[[ Provided information, beginning ]]

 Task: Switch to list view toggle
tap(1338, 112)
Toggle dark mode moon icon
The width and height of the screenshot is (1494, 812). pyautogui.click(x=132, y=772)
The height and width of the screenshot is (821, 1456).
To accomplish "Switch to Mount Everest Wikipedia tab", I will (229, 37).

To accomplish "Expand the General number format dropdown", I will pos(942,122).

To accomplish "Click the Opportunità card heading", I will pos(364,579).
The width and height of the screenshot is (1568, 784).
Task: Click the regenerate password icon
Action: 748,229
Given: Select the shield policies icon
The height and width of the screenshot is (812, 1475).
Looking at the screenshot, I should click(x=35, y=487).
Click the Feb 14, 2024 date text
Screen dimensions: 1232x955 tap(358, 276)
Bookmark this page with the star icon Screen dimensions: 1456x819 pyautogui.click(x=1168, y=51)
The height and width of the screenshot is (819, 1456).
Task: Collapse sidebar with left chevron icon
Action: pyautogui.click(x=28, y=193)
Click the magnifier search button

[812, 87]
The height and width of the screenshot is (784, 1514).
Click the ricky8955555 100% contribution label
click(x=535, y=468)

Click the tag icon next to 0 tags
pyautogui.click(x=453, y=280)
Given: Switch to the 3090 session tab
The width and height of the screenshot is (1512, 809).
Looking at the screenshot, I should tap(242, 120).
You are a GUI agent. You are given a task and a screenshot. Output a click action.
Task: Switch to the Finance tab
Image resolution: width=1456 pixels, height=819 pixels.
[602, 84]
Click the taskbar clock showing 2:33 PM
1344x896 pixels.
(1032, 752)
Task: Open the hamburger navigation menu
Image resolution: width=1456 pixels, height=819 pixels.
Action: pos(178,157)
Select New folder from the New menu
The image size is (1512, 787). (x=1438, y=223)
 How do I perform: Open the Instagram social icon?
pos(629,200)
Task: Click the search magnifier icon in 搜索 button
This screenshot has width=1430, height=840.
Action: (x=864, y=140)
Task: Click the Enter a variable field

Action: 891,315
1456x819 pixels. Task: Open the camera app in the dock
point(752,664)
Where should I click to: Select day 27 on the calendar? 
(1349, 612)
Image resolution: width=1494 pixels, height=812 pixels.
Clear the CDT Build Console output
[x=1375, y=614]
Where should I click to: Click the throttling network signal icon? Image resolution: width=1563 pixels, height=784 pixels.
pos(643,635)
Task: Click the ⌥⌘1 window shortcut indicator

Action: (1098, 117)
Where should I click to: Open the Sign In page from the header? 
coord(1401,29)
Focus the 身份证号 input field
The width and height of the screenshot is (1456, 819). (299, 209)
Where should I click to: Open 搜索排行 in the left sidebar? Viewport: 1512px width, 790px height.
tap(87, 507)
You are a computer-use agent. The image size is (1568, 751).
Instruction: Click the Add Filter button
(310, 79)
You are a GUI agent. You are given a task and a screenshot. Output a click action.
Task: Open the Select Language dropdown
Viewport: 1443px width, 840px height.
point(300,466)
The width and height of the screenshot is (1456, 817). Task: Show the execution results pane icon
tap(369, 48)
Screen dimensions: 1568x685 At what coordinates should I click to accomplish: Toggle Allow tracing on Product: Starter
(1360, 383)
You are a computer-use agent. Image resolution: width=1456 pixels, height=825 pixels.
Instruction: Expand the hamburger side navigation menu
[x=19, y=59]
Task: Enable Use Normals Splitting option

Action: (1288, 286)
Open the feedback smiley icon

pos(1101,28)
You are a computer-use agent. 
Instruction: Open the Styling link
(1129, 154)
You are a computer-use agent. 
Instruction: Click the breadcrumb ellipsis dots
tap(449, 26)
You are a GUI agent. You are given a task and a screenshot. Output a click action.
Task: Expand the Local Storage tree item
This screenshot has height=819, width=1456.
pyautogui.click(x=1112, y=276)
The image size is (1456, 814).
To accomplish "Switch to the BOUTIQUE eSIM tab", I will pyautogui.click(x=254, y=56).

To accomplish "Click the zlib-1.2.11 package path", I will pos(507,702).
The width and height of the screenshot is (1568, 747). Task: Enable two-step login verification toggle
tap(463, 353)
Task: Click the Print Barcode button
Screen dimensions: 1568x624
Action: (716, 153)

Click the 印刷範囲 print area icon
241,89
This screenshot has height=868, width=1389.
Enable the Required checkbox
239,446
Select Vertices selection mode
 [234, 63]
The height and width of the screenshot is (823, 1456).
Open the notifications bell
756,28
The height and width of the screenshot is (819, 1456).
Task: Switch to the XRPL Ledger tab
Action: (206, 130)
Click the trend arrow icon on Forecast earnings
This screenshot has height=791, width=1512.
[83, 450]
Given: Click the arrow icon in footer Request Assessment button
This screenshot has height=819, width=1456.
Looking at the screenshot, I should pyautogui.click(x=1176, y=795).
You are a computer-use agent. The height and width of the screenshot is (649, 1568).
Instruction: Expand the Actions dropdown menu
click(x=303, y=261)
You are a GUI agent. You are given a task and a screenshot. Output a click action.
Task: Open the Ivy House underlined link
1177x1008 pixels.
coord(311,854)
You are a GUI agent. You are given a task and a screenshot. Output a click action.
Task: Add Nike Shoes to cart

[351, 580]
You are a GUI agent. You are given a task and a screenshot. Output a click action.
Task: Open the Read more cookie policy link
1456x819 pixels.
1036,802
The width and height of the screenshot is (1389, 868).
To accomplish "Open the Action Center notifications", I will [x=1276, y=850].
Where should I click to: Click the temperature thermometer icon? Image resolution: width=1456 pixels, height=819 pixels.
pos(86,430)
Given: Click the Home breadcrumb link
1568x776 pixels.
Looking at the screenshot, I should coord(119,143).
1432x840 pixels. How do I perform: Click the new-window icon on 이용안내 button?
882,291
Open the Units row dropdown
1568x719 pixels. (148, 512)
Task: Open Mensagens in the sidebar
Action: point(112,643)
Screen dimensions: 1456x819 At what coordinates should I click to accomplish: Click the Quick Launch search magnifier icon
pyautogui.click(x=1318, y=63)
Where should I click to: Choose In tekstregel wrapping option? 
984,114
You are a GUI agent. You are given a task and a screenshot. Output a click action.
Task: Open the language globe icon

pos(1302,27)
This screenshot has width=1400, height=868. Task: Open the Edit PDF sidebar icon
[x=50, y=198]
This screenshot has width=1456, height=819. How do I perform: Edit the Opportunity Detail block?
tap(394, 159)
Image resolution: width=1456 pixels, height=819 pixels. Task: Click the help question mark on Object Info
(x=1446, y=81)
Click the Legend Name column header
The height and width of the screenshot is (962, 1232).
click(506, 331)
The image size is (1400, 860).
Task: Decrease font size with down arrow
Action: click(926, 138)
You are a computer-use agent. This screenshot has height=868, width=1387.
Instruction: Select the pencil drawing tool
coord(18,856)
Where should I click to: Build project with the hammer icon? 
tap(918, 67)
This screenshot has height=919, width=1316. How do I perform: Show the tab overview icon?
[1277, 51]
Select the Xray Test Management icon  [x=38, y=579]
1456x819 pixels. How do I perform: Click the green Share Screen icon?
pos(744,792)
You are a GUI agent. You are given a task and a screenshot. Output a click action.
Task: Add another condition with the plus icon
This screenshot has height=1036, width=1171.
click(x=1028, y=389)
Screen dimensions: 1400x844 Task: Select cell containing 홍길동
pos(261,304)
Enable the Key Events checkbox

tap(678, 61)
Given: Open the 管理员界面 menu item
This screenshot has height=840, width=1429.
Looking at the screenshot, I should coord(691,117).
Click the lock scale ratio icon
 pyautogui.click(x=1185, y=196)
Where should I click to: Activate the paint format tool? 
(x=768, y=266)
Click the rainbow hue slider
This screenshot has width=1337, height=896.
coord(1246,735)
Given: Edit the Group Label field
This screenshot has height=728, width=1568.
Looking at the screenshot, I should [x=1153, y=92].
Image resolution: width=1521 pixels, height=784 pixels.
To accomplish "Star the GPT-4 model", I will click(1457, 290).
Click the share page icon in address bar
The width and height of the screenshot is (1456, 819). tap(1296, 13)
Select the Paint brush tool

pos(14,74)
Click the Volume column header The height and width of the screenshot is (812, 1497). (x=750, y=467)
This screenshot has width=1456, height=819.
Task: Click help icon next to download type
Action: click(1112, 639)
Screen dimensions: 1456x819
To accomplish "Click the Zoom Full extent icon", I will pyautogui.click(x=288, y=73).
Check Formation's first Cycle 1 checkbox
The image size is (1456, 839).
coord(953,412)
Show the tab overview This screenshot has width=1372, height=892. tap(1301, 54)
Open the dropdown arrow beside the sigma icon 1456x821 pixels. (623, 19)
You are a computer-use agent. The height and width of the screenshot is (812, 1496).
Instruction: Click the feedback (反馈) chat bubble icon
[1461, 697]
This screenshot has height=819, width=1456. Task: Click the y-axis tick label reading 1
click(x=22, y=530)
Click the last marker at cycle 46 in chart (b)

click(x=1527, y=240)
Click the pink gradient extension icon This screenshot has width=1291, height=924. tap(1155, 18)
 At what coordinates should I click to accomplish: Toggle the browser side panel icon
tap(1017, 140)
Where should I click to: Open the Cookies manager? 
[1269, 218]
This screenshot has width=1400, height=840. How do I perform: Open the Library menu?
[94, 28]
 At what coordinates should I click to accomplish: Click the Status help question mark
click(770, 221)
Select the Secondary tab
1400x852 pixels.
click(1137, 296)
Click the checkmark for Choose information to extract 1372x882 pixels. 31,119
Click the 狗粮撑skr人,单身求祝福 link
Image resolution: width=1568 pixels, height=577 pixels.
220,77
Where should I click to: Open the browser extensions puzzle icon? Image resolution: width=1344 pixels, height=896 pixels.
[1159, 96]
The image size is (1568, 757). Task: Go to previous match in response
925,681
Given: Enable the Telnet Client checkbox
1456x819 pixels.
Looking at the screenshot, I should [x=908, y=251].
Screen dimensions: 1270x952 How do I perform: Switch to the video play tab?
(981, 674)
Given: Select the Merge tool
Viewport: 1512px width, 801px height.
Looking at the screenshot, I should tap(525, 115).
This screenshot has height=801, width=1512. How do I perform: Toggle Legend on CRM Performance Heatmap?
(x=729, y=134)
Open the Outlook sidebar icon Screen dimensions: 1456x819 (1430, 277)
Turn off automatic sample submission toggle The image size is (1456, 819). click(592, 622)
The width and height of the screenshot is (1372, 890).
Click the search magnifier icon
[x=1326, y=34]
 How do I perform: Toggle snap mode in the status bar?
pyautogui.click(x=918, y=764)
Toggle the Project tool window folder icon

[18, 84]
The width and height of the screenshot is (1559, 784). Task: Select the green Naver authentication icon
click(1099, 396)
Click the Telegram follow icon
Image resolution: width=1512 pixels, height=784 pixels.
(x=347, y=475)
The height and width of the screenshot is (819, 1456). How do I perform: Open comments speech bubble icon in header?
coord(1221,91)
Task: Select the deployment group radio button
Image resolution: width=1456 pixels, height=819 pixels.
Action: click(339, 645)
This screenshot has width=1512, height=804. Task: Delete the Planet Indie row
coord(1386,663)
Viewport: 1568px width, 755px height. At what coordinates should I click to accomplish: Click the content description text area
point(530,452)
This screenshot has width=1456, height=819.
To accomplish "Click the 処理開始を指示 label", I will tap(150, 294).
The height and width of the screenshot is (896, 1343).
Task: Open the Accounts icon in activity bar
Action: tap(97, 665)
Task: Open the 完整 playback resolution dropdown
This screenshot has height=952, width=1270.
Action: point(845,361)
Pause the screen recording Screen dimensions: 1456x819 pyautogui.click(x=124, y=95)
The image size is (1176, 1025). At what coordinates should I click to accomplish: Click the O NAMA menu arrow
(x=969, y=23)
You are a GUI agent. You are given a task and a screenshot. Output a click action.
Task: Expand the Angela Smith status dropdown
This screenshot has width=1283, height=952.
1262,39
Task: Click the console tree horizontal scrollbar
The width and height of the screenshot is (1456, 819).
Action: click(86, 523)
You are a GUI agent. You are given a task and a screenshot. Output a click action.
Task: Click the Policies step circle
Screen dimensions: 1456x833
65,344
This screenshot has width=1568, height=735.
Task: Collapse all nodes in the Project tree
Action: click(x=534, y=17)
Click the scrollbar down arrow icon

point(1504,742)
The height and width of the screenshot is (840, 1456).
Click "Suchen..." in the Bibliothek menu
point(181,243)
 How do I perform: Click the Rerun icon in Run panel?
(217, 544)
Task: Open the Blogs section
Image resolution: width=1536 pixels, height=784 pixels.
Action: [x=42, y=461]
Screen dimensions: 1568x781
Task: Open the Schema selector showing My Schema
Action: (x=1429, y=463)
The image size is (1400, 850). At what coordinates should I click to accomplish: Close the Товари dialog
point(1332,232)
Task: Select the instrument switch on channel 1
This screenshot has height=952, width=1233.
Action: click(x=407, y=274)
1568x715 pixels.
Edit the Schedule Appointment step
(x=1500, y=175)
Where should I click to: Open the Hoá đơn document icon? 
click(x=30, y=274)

[[ Provided information, end ]]

In the data above, find the line with "You are a computer-use agent. Image" and the line with "The height and width of the screenshot is (823, 1456).". Retype both, plus every line between them, exactly.

You are a computer-use agent. Image resolution: width=1456 pixels, height=825 pixels.
Instruction: Expand the hamburger side navigation menu
[x=19, y=59]
Task: Enable Use Normals Splitting option

Action: (1288, 286)
Open the feedback smiley icon

pos(1101,28)
You are a computer-use agent. 
Instruction: Open the Styling link
(1129, 154)
You are a computer-use agent. 
Instruction: Click the breadcrumb ellipsis dots
tap(449, 26)
You are a GUI agent. You are given a task and a screenshot. Output a click action.
Task: Expand the Local Storage tree item
This screenshot has height=819, width=1456.
pyautogui.click(x=1112, y=276)
The image size is (1456, 814).
To accomplish "Switch to the BOUTIQUE eSIM tab", I will pyautogui.click(x=254, y=56).

To accomplish "Click the zlib-1.2.11 package path", I will pos(507,702).
The width and height of the screenshot is (1568, 747). Task: Enable two-step login verification toggle
tap(463, 353)
Task: Click the Print Barcode button
Screen dimensions: 1568x624
Action: (716, 153)

Click the 印刷範囲 print area icon
241,89
This screenshot has height=868, width=1389.
Enable the Required checkbox
239,446
Select Vertices selection mode
 [234, 63]
The height and width of the screenshot is (823, 1456).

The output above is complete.